• _TASK ITEM_
The answer must consist of every line from the data that holds "menu".
ENTRIES SUPPLIED START
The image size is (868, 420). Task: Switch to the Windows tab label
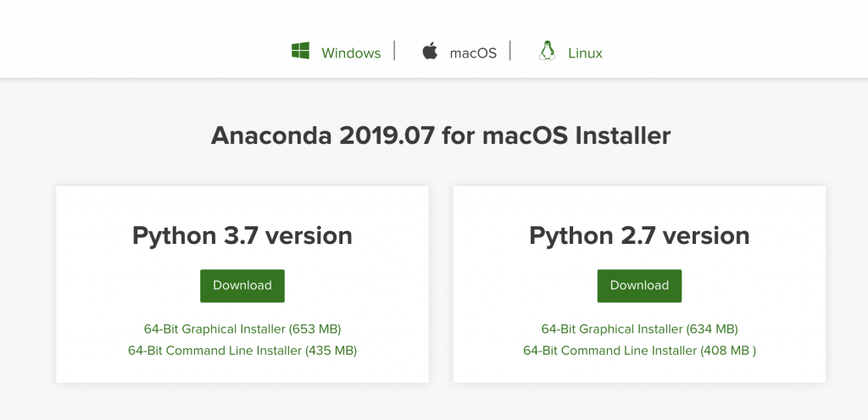pyautogui.click(x=351, y=53)
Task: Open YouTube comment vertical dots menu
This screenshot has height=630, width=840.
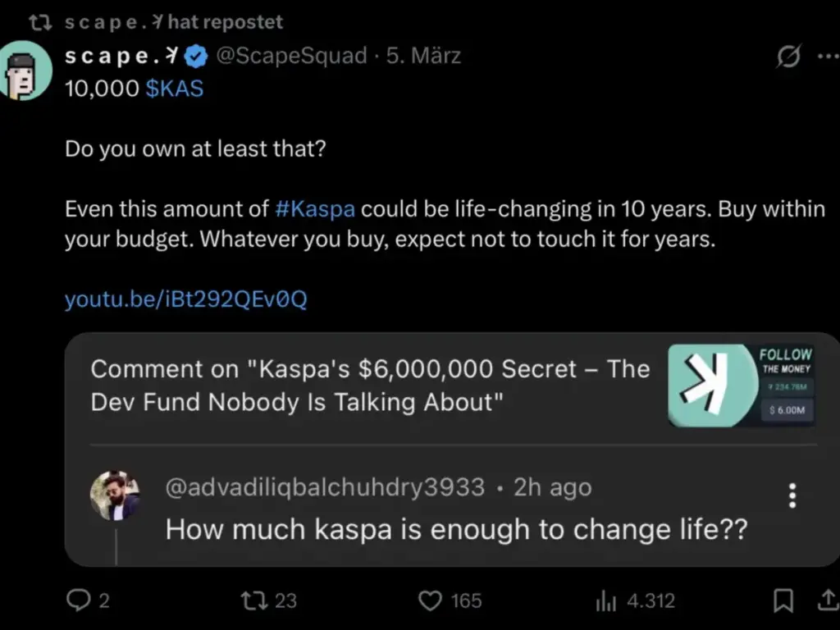Action: 792,495
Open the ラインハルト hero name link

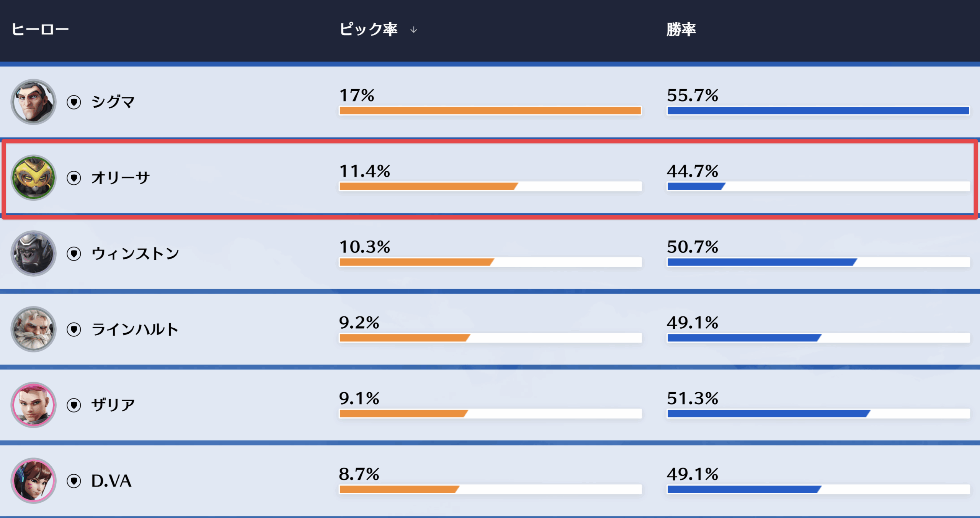click(x=135, y=329)
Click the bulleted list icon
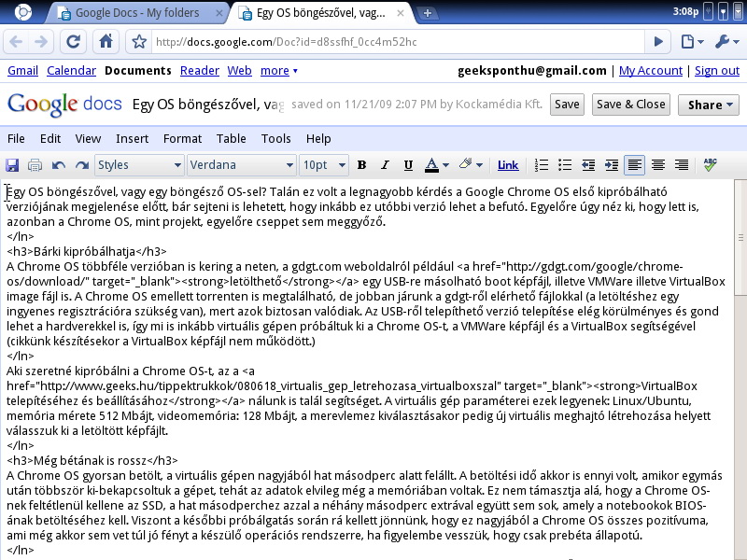Image resolution: width=747 pixels, height=560 pixels. coord(565,165)
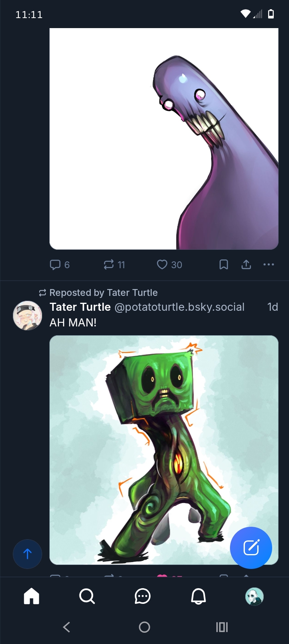Image resolution: width=289 pixels, height=644 pixels.
Task: Open Tater Turtle's profile avatar
Action: (x=28, y=316)
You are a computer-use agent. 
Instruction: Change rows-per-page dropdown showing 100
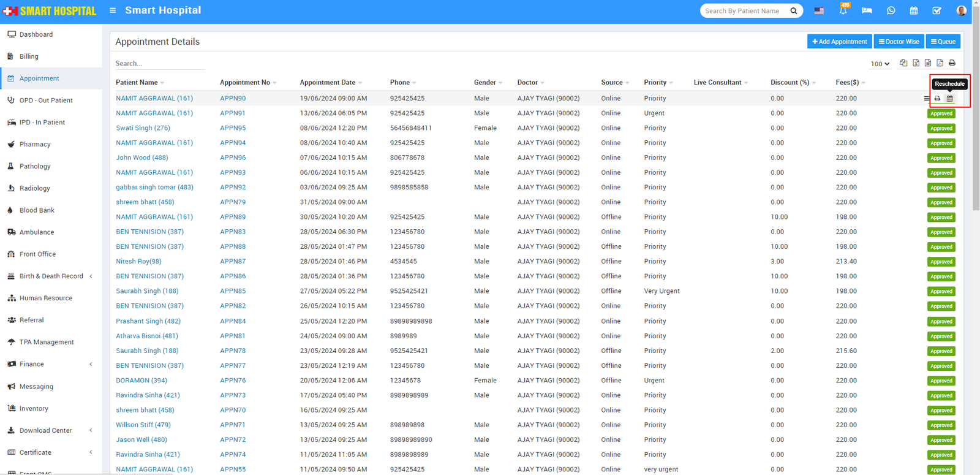click(x=880, y=64)
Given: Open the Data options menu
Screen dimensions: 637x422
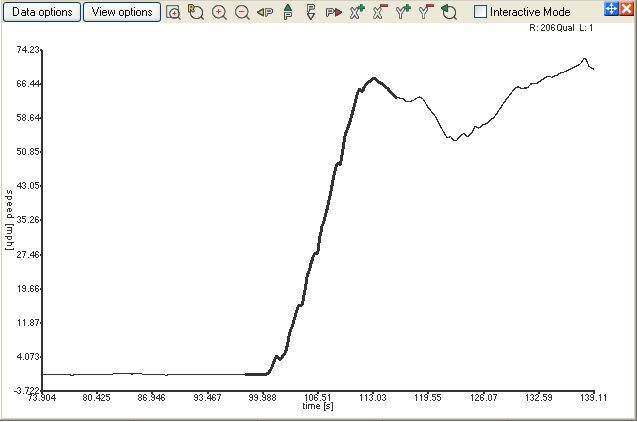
ENTRIES SUPPLIED END
• _TASK ANSWER_
Task: Open YouTube comment vertical dots menu
Given: Open the Data options menu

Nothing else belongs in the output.